Series "Enrajolats", 1979.
Etching with aquatint on Arches paper, copy 5/30.
Signed and numbered in pencil.
The series "Enrajolats" is made up of 7 etchings with aquatint whose print run is 55 copies, numbered from 1 to 30 and from H.C. I to H.C. XV.
Printer Joan Barbarà.
Edited by Galeria Maeght of Barcelona.
Measurements: 55 x 75 cm (print); 77 x 97 cm (frame).
The series "Enrajolats" is inspired by the trencadís technique that Gaudí applied to mosaics. As a tribute to the Catalan architect, Miró made two related series in 1979: Gaudí series and Enrajolats series. The Gaudí technique of reusing ceramic fragments, which the modernist genius incorporated into his monumental work, is evoked by Miró through the juxtaposition of different fields of color that, like tesserae, form intermediate beings, halfway between fantasy and reality. Miró, like Gaudí, also took nature as his main source of inspiration in order to give his creatures an imaginary morphology.
Joan Miró was trained in Barcelona, and made his individual debut in 1918, in the Dalmau Galleries. In 1920 he moved to Paris and met Picasso, Raynal, Max Jacob, Tzara and the Dadaists.
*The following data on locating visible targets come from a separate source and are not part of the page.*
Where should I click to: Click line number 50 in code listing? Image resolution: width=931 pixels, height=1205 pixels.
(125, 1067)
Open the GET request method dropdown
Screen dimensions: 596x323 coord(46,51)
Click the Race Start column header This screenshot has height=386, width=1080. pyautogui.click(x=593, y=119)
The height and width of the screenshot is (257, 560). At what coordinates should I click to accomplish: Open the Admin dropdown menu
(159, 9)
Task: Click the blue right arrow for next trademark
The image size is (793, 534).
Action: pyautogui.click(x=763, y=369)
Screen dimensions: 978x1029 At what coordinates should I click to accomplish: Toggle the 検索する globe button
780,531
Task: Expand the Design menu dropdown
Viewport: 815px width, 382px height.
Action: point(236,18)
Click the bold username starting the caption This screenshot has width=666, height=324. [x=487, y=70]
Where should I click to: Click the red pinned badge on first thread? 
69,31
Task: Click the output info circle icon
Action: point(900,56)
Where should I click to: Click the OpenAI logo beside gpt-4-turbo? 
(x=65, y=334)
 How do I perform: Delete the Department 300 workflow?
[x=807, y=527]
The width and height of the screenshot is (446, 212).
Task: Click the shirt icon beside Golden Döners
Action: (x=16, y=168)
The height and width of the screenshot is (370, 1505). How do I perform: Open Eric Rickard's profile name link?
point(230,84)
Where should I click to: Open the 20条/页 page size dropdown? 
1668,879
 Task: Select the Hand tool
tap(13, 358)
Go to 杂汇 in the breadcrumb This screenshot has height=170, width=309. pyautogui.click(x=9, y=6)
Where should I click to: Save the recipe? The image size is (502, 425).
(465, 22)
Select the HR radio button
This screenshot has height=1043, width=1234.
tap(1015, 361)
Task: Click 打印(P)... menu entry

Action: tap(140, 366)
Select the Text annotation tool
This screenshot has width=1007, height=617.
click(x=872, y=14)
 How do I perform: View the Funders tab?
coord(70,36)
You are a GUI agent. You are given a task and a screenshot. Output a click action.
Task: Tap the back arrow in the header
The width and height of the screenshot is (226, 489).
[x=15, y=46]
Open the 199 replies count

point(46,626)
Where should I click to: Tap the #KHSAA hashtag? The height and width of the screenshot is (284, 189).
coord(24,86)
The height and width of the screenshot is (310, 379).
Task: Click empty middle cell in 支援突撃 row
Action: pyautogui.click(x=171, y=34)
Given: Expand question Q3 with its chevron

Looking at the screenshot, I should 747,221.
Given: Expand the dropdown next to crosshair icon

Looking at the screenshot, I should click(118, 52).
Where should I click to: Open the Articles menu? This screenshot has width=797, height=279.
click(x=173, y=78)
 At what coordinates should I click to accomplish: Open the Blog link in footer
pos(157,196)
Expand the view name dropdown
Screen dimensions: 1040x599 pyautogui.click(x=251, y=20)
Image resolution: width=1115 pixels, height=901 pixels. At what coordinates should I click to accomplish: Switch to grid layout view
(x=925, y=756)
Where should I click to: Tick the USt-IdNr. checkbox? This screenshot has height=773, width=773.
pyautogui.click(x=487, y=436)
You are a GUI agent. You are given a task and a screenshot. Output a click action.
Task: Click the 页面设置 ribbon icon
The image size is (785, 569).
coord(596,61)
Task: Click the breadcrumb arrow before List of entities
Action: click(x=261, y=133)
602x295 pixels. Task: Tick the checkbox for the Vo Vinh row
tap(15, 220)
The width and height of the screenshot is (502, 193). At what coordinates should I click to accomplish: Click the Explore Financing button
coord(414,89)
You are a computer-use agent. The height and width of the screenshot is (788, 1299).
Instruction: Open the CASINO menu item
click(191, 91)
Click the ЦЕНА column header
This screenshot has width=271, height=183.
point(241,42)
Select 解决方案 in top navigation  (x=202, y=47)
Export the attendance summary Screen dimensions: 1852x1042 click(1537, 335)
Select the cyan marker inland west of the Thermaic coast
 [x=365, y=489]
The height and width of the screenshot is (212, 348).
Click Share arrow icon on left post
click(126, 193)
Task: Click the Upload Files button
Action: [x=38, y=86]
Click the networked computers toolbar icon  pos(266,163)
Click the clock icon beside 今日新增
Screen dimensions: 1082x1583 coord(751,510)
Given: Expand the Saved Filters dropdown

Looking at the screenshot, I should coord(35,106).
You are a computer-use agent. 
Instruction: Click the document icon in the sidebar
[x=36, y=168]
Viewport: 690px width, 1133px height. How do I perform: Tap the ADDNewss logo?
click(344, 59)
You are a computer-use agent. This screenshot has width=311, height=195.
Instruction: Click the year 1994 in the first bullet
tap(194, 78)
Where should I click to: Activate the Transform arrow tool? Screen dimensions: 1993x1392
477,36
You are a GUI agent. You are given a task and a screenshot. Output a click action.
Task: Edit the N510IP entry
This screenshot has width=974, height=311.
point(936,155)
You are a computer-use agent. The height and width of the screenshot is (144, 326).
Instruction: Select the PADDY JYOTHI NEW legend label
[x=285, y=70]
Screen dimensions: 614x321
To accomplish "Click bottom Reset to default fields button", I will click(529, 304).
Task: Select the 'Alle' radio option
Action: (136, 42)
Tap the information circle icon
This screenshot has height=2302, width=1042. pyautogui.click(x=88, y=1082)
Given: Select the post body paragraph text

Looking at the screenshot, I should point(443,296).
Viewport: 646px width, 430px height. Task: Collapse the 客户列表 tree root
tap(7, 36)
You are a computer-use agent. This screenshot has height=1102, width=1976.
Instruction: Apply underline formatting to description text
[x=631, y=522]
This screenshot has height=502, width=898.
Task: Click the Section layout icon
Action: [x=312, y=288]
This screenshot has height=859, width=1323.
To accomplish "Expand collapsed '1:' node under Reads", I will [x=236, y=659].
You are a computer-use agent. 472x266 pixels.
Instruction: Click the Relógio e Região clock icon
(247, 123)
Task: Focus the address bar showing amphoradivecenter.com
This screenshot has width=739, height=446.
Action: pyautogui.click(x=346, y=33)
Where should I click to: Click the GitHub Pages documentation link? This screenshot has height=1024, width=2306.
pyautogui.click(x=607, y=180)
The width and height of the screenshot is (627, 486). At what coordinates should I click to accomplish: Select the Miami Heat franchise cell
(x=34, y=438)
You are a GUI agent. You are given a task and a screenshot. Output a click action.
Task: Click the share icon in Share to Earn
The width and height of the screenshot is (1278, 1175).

There, under the influence of surrealist poets and painters, he matures his style; he tries to transpose surrealist poetry to the visual, based on memory, fantasy and the irrational. His third exhibition in Paris, in 1928, was his first great triumph: the Museum of Modern Art in New York acquired two of his works. He returned to Spain in 1941, and that same year the museum dedicated a retrospective to him that would mean his definitive international consecration. Throughout his life he received numerous awards, such as the Grand Prizes of the Venice Biennale and the Guggenheim Foundation, the Carnegie Prize for Painting, the Gold Medals of the Generalitat de Catalunya and the Fine Arts, and was named Doctor Honoris Causa by the universities of Harvard and Barcelona. His work can currently be seen at the Joan Miró Foundation in Barcelona, as well as at the Thyssen-Bornemisza Museum, the MoMA in New York, the Reina Sofía Museum in Madrid, the National Gallery in Washington, the MNAM in Paris and the Albright-Knox Art Gallery in Buffalo.